Pemegang gadai berhak untuk menjual benda yang di gadaikan atas kekuasaan sendiri (eigenmachti geverkoop). Hasil penjualan diambil sebagian untuk pelunasan hutang debitur dan sisanya di kembalikan kepada debitur penjualan barang tersebut harus di lakukan di muka umum menurut kebiasaan-kebiasaan setempat dan berdasarkan syarat-syarat yang lazim berlaku.
§  Pemegang gadai berhak untuk mendapatkan ganti rugi berupa biaya-biaya yang telah dilakukan untuk menyelamatkan benda gadai .
§  Pemegang gadai mempunyai hak untuk menahan benda gadai (hak retensi) sampai ada pelunasan  hutang dari debitur (jumlah hutang dan bunga).
§  Pemegang gadai mempunyai prefensi (hak untuk di dahulukan) dari kreditur-kreditur yang lain.
§  Hak untuk menjual benda gadai dengan perantara hakim jika debitur menuntut di muka hukumsupaya barang gadai di jual menurut cara yang di tentukan oleh hakim untuk melunasi hutang dan biaya serta bunga.
§  Atas izin hakim tetap menguasai benda gadai.

2).  Hipotik
Hipotik berdasarkan pasal 1162 KUH perdata adalah suatu hak kebendaan atas benda tidak bergerak untuk mengambil pengantian dari padanya bagi pelunasan suatu perhutangan (verbintenis).
Sifat-sifat hipotik yakni :
a.    Bersifat accesoir yakni seperti halnya dengan gadai.
b.    Mempunyai sifat zaaksgevolg (droit desuite) yaitu hak hipotik senantiasa mengikuti bendanya dalam tagihan tangan siapa pun benda tersebut berada dalam pasal 1163 ayat 2 KUH perdata .
****************************************
→ SOAL LATIHAN
1) Apakah pernyataan (a), (b), dan (c) sesuai dengan teks tentang gadai dan hipotik? Jawab ya atau tidak untuk masing-masing, lalu kutip kata-kata dari teks yang menentukannya. (a) Seluruh hasil penjualan benda gadai menjadi milik pemegang gadai. (b) Hipotik adalah hak kebendaan atas benda tidak bergerak. (c) Pemegang gadai didahulukan dari kreditur lain.
2) Ulangi persis bagian teks tentang gadai dan hipotik, mulai dari "2).  Hipotik" sampai dengan "KUH perdata .".
3) Teruskan teks tentang gadai dan hipotik mulai dari titik terakhirnya.
Baris-baris berikut sama sekali tidak dipakai.

→ DATA REKAMAN
****************************************
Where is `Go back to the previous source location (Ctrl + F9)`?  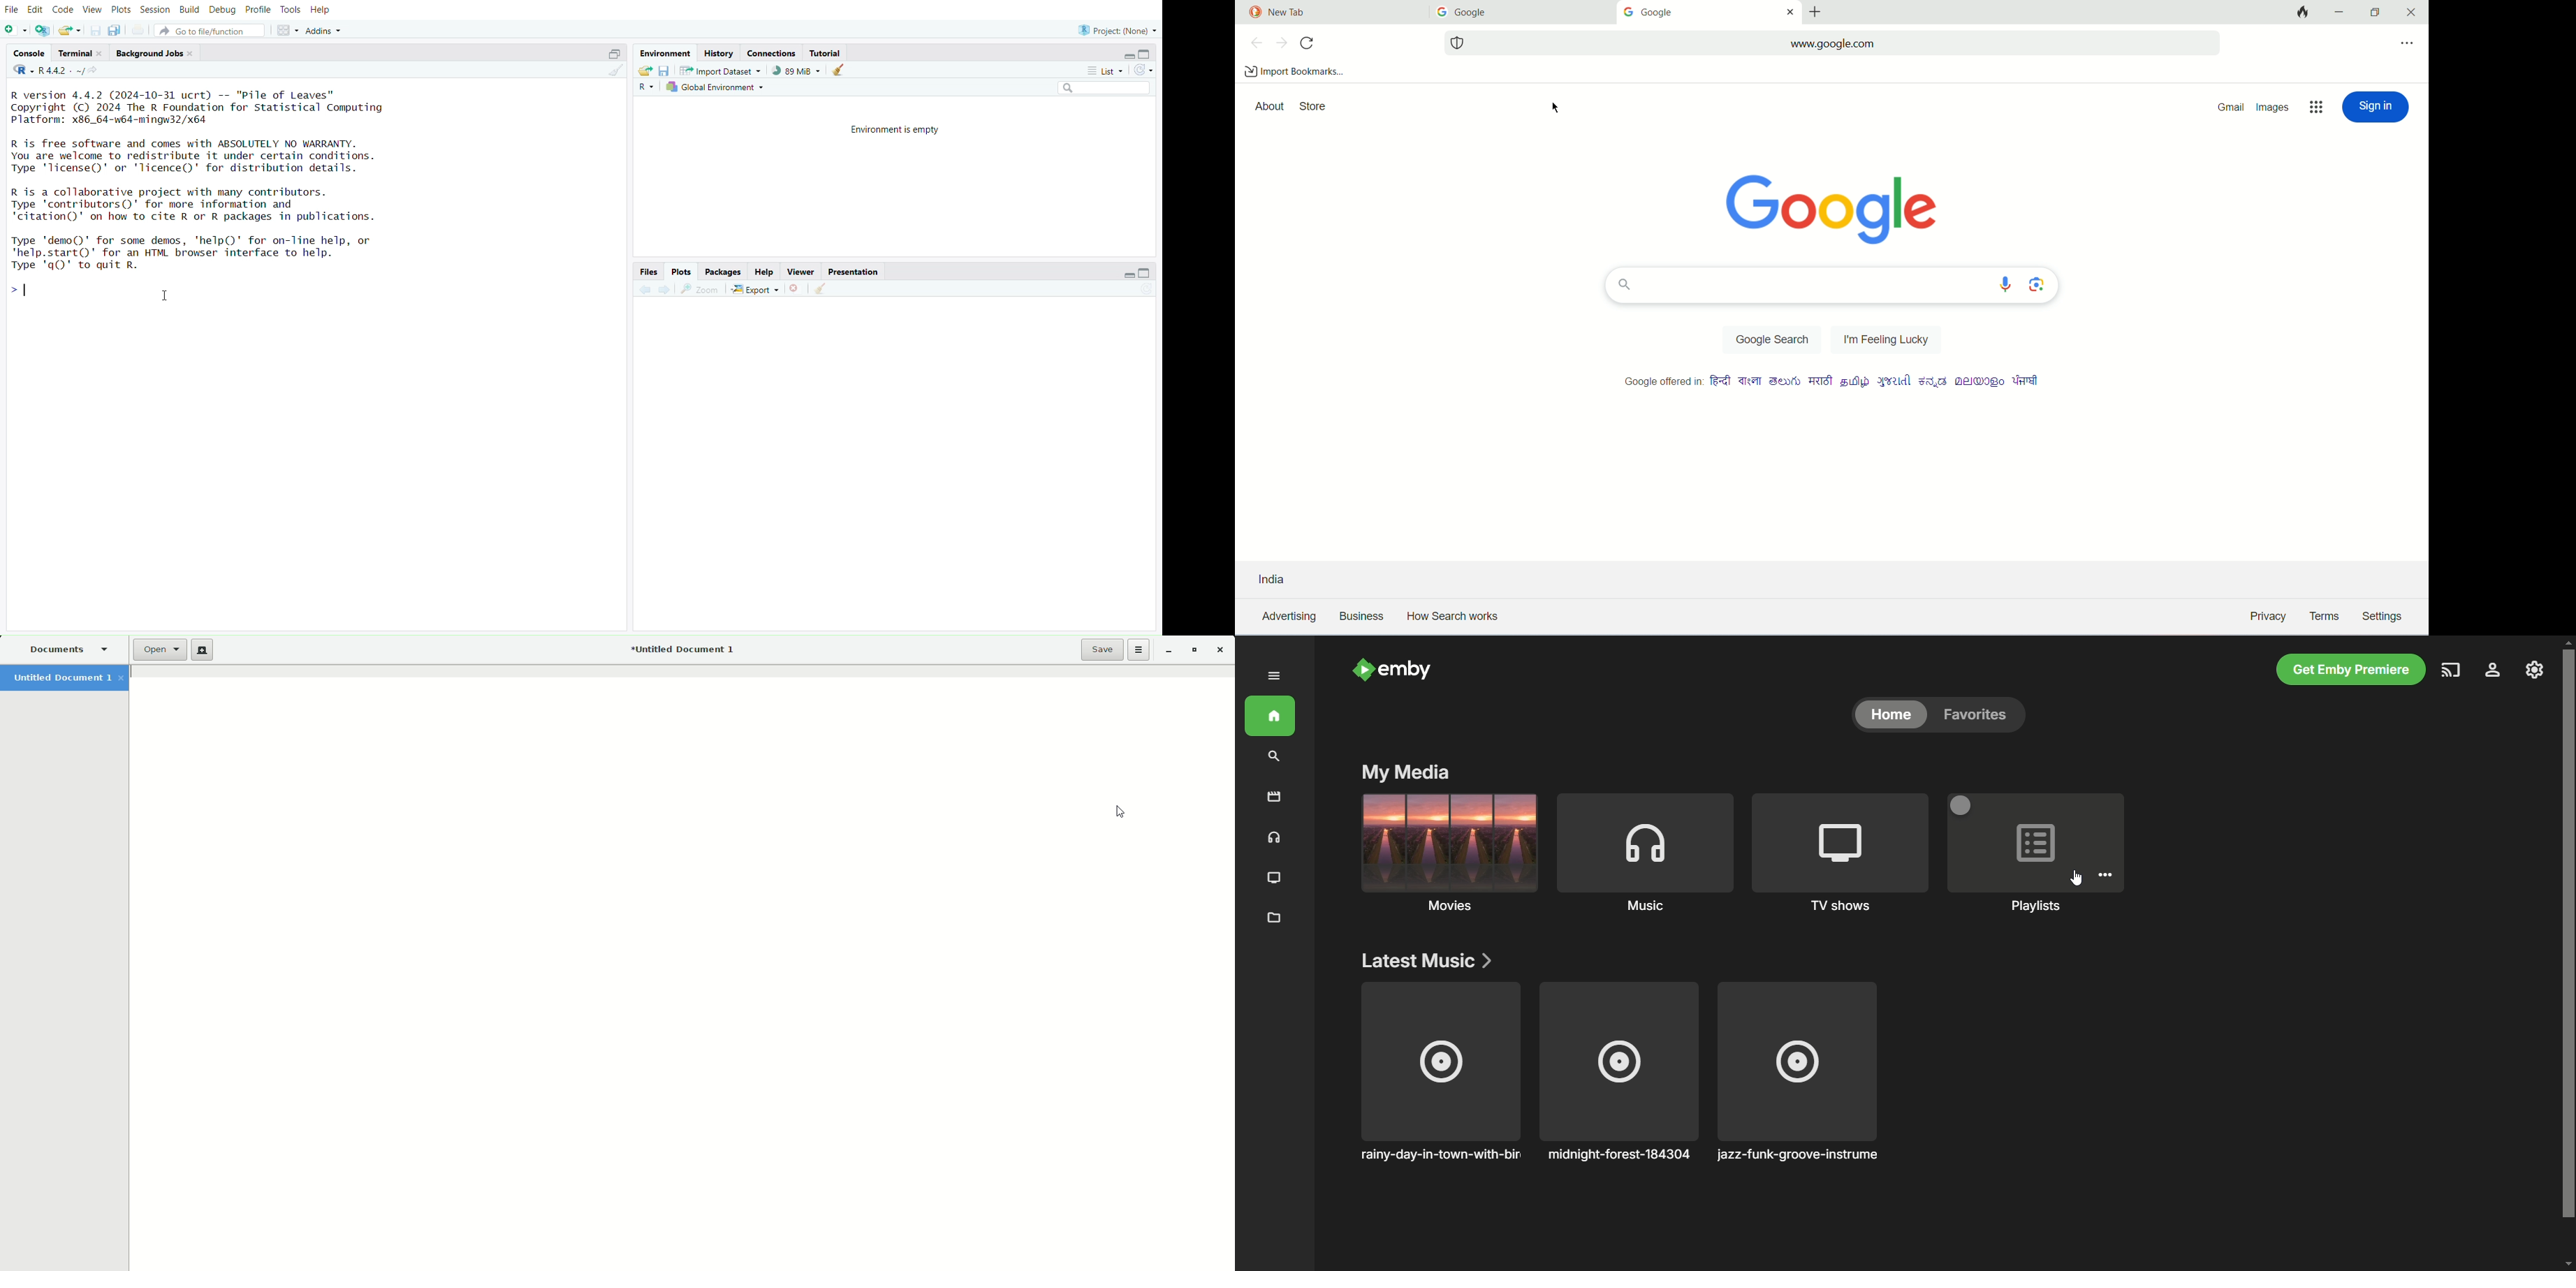 Go back to the previous source location (Ctrl + F9) is located at coordinates (644, 288).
****************************************
→ HASIL TUGAS
1)
(a) Tidak: "Hasil penjualan diambil sebagian untuk pelunasan hutang debitur dan sisanya di kembalikan kepada debitur"
(b) Ya: "suatu hak kebendaan atas benda tidak bergerak"
(c) Ya: "Pemegang gadai mempunyai prefensi (hak untuk di dahulukan) dari kreditur-kreditur yang lain"

2)
2).  Hipotik
Hipotik berdasarkan pasal 1162 KUH perdata adalah suatu hak kebendaan atas benda tidak bergerak untuk mengambil pengantian dari padanya bagi pelunasan suatu perhutangan (verbintenis).
Sifat-sifat hipotik yakni :
a.    Bersifat accesoir yakni seperti halnya dengan gadai.
b.    Mempunyai sifat zaaksgevolg (droit desuite) yaitu hak hipotik senantiasa mengikuti bendanya dalam tagihan tangan siapa pun benda tersebut berada dalam pasal 1163 ayat 2 KUH perdata .

3)
c.    Lebih didahulukan pemenuhanya dari piutang yang lain (droit de preference) berdasarkan pasal 1133-1134 ayat 2 KUH perdata.
d.    Obyeknya benda-benda tetap.

3).  Hak Tanggungan
Berdasarkan pasal 1 ayat 1 undang-undang hak tanggungan (UUTH), hak tanggungan merupakan hak jaminan atas tanah yang dibebankan berikut benda-benda lain yang merupakan suatu satu kesatuan dengan tanah itu untuk pelunasan hutang dan memberikan kedudukan yang diutamakan kepada kreditur tertentu terhadap kreditur-kreditur yang lain. Dengan demikian UUTH memberikan kedudukan kreditur tertentu yang kuat dengan ciri sebagai berikut :
1.     Kreditur yang diutamakan (droit de preference) terhadap kreditur lainya .
2.    Hak tanggungan tetap mengikuti obyeknya dalam tangan siapapun obyek tersebut atau selama perjanjian pokok belum dilunasi (droit de suite).
3.    Memenuhi syarat spesialitas dan publisitas sehingga dapat mengikat pihak ketiga dan memberikan kepastian hukum kepada pihak-pihak yang berkepentingan.
4.    Mudah dan pasti pelaksanaan eksekusinya. Benda yang akan dijadikan jaminan hutang yang bersifat khusus harus memenuhi syarat-syarat khusus seperti berikut :
*      Benda tersebut dapat bersifat ekonomis (dapat dinilai dengan uang).
*      Benda tersebut dapat dipindah tangankan haknya kepada pihak lain.
*      Tanah yang akan dijadikan jaminan ditunjukan oleh undang-undang.
*      Tanah-tanah tersebut sudah terdaftar dalam daftar umum (bersetifikat berdasarkan peraturan pemerintah no 29 tahun 1997 tentang pendaftaran.
Obyek hak tanggungan yakni :
1.     Hak milik (HM).
2.    Hak guna usaha ( HGU).
3.    Rumah susun berikut tanah hak bersama serta hak milik atas satuan rumah susun (HM SRS).
4.    Hak pakai atas tanah negara.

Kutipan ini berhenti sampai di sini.